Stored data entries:
⟨

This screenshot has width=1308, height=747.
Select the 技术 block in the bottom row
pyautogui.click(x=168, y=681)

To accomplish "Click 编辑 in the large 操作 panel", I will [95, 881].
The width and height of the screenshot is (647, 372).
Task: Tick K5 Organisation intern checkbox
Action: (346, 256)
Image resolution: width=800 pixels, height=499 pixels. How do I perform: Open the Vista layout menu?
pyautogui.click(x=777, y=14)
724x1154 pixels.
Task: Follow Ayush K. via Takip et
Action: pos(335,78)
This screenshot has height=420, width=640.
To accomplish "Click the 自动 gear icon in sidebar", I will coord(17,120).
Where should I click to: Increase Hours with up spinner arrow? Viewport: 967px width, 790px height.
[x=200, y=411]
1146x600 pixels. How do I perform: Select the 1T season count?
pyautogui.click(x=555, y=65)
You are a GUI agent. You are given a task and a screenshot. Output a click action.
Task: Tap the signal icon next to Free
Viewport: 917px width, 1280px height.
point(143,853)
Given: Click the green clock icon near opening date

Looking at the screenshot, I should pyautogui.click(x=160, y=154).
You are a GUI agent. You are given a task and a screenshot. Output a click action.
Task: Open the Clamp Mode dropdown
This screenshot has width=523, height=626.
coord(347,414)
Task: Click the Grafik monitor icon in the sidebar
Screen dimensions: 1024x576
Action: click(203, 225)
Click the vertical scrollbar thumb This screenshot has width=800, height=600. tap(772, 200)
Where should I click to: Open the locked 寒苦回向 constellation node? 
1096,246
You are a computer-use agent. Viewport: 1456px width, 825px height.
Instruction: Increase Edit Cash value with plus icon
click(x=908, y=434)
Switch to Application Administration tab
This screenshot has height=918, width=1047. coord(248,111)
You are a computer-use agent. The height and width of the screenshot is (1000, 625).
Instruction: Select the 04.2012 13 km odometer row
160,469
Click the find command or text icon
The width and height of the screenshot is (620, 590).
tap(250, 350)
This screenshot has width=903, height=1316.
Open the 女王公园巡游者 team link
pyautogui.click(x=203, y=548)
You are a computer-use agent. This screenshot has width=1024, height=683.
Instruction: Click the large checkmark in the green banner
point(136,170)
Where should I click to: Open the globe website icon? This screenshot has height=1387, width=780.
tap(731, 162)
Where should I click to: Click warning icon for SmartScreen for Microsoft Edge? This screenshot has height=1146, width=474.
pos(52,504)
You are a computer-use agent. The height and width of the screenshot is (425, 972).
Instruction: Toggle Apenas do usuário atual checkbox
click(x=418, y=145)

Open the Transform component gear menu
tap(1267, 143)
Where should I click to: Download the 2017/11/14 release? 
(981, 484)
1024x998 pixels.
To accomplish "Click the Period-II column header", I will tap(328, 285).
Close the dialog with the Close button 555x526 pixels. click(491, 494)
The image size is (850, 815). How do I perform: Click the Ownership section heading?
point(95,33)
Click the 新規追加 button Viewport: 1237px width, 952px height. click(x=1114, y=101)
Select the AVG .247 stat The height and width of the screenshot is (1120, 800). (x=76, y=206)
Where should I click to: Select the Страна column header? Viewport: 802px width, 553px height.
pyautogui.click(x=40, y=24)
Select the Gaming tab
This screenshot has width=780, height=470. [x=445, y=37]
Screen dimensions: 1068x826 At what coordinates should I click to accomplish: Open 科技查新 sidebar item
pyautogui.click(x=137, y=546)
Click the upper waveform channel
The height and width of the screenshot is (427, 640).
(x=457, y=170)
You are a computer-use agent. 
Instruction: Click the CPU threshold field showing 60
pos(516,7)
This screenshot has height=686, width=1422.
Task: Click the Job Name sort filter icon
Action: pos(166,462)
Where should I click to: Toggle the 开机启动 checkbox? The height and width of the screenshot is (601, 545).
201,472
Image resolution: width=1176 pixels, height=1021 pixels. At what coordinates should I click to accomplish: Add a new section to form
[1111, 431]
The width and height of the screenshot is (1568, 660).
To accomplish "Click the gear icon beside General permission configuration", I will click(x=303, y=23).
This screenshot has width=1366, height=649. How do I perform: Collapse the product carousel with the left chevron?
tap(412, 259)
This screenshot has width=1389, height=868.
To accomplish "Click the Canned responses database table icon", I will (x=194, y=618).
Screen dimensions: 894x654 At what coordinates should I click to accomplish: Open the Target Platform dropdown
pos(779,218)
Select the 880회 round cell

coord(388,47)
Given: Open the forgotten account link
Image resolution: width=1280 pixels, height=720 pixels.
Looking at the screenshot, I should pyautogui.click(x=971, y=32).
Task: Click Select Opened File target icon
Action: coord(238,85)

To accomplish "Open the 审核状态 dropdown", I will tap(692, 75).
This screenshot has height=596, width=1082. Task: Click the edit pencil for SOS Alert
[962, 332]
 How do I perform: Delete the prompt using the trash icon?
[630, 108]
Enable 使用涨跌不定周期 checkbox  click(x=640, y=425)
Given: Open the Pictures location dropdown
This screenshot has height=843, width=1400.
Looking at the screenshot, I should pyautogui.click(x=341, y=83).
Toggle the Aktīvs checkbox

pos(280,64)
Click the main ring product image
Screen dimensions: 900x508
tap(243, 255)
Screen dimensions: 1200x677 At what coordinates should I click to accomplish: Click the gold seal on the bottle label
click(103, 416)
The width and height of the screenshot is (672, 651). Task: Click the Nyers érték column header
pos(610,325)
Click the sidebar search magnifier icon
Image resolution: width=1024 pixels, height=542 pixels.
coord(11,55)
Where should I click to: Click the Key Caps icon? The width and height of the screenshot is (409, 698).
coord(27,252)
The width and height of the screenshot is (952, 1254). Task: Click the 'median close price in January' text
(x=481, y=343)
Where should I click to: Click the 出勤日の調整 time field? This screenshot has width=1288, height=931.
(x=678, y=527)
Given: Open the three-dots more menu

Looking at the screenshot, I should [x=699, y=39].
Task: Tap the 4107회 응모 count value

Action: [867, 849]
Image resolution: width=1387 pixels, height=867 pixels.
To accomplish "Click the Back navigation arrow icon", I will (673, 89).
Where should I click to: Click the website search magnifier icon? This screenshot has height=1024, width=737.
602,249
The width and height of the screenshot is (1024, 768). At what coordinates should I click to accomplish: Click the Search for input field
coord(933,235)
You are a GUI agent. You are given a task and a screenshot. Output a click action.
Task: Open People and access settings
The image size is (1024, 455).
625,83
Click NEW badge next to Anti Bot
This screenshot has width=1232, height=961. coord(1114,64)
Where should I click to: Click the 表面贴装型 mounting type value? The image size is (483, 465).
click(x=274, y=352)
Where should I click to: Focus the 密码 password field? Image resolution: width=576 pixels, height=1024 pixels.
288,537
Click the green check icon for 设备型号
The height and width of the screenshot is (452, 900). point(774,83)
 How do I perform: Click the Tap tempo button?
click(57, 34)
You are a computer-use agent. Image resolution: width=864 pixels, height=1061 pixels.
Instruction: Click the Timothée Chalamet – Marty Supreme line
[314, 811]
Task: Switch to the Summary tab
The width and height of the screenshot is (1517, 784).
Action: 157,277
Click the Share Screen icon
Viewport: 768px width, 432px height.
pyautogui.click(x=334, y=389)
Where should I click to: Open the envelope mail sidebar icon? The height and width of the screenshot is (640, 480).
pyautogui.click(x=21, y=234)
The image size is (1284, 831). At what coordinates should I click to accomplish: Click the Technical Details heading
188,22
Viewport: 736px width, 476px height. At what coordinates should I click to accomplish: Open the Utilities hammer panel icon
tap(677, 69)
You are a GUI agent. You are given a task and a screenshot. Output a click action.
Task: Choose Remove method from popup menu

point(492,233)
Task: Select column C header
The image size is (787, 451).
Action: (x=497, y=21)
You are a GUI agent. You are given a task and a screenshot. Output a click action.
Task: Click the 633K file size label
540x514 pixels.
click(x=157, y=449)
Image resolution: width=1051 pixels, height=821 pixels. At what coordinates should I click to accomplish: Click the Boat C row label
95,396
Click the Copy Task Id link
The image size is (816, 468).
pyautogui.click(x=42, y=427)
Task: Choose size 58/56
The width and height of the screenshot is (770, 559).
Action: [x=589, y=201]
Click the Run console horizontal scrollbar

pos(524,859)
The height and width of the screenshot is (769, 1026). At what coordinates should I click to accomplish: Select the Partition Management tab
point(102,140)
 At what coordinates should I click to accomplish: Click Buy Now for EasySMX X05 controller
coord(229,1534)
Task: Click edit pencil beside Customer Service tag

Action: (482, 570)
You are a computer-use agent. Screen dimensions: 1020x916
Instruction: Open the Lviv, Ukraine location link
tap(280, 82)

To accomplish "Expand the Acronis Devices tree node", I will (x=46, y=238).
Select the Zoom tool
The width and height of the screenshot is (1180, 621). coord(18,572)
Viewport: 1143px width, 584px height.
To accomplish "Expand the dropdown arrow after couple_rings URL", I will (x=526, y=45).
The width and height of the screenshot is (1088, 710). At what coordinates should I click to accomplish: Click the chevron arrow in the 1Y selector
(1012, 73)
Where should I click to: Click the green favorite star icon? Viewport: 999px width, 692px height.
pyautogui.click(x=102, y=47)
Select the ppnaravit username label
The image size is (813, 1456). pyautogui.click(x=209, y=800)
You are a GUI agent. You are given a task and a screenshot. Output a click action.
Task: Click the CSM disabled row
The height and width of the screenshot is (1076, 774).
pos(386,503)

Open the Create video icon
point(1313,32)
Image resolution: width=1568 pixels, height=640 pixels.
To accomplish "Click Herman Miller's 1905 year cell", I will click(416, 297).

⟩

# Prompt
Determine how many lines in the records contain "Expand", and reply with the number only.

# Result below
2